[HEADING=2]Chapter two: Forgotten enemies.[/HEADING]
As the sun came, the bellowing warmth followed and with it the townsfolk all around Calemdar rose to their feet and prepared for the day.
Farmers and merchants, mothers and brothers, anyone and everyone fell out of bed and prepared breakfast, got ready for another day of work and for some labour. Slaves were already up in most towns; fresh stews boiling and the churning fire crackling away at the baked bread preparing breakfast for their masters making the air soothe with a delicous odour of food and it smelled like home to some, and to some, it smelled like freedom.
Though the prison cells weren't really filled, they still carried their weight and those who had broken the law sat there, yearning for freedom, craving it with every piece of themselves. Hoping that, someday their only wish would be fulfilled.
This, was indeed such a day for some of the prisoners. But not entirely.
The cells has grown steep with the growing mass of black market deals and filthy merchants and thieves. Wesburg was losing it's touch, and so it had to dispose of some of the prisoners.
Whilse most of those did not do half as bad of a crime as some, many did not deserve death. And so death was not an option.
Along the roads prisoners walked in chains followed and lead by guardsmen ready for anything.
Some of the women cried as they saw their husbands, their children being forced onward, while others quietly cursed at their filth, and there were those who teared up with sorrow or pitty for their fate.
"Sign the form in the Keep, it will explain everything"
The guards said to the mothers and fathers who wished to see their children or spouses once more.
"Go to the Keep, talk to the cleric"
The guardsmen and the people of the town were close, and thus felt sorrow for their fate as well.
These prisoners were to be taken to Riverbank and Mungen to serve as slaves until their sentance was carried out. The minor faults were kept in the prison cells, but the ones with years and some even tens of years worth of sentances, they were to be carried by ship to these places.

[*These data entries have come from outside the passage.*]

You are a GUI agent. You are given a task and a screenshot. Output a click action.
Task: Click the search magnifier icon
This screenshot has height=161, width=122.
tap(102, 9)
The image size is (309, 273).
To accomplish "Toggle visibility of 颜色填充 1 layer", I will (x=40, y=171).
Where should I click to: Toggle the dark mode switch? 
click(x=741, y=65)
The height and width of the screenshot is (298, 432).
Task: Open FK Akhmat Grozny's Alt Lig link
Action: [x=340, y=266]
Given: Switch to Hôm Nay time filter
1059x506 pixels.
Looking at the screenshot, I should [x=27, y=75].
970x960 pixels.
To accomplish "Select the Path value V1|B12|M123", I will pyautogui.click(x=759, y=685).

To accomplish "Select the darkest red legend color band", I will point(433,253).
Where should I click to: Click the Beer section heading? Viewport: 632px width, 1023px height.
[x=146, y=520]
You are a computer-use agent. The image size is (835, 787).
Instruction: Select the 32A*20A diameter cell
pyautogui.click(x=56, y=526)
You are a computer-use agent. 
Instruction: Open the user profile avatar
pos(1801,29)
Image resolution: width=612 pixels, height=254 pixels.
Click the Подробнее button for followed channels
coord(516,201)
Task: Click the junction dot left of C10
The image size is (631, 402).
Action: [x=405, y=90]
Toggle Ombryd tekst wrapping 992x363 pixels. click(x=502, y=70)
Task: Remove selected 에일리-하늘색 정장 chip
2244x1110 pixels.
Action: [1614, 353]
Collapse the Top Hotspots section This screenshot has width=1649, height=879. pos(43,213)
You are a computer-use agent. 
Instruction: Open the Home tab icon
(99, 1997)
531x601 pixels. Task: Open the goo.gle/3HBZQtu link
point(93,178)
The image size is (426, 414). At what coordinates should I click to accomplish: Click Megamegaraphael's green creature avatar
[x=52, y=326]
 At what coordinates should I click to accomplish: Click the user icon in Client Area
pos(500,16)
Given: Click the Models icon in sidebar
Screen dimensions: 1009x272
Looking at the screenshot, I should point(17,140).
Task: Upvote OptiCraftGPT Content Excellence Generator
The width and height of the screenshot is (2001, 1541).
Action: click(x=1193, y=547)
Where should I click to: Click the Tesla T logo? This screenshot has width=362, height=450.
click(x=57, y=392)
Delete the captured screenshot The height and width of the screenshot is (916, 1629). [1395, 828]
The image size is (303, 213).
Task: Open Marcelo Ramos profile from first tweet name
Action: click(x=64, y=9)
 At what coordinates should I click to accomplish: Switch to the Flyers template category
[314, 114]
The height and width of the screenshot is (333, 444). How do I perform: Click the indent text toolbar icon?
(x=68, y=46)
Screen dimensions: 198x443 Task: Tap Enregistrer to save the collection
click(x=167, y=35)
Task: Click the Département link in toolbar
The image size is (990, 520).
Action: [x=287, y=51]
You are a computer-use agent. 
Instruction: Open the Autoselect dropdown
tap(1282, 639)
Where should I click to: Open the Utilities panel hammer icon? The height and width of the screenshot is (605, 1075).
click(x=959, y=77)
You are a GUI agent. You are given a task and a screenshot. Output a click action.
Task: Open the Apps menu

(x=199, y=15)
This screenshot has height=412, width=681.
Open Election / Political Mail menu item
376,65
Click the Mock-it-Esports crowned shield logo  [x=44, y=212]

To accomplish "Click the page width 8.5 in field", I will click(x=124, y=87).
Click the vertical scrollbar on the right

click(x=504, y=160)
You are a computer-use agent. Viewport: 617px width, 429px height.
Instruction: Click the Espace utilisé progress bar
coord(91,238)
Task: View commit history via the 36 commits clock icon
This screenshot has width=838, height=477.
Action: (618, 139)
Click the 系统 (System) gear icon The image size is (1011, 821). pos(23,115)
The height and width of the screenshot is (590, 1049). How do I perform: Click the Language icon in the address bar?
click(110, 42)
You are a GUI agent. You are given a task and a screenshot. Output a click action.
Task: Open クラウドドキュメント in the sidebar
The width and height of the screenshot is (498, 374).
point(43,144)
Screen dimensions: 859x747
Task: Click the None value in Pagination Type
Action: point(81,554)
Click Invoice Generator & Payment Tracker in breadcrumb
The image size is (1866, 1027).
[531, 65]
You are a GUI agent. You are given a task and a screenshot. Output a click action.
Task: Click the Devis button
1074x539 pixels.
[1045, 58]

The forms in the Keep were to ensure a safe passage back to Wesburg once their sentance was carried out, and was to be filled by anyone with authority over them, and the coin to see the ship back to Wesburg.
While sorrow and misery over the draughth and heat in Wesburg drove many of it's civilians to their knees, most abandoned their crops and fled the heat.
But as Wesburg and Herelden had their troubles, danger grew in the North as the small port town of Lemsten was faced with the giant walls of Tartungen and the unknown danger that lurked the vast area.
News recently traveled to the ears of people across Calemdar that Lemsten was in danger of being the next one to be attacked by whatever cursed Tartungen, but the King spared no influence in re-assuring his people that the danger was safely closed behind shut gates and massive walls, and so it was no threat.
But the seas brought other news. Scouts reported hostile activity within Harpwood, and a strange growing mass in unknown population of unknown genre.
With the King's hands tied with the rumors upon Tartungen as well as the great danger regarding the Rift and the water pouring into it, he could not spare any more influence nor soldiers, and so the townsfolk near Harpwood were going to have to find proof of their accusations or form a militia of their own.
Dawn was upon the world, with new heartbreaking news and rumors and lives were to be changed in the coming days, if not forgotten or devoured by misteries.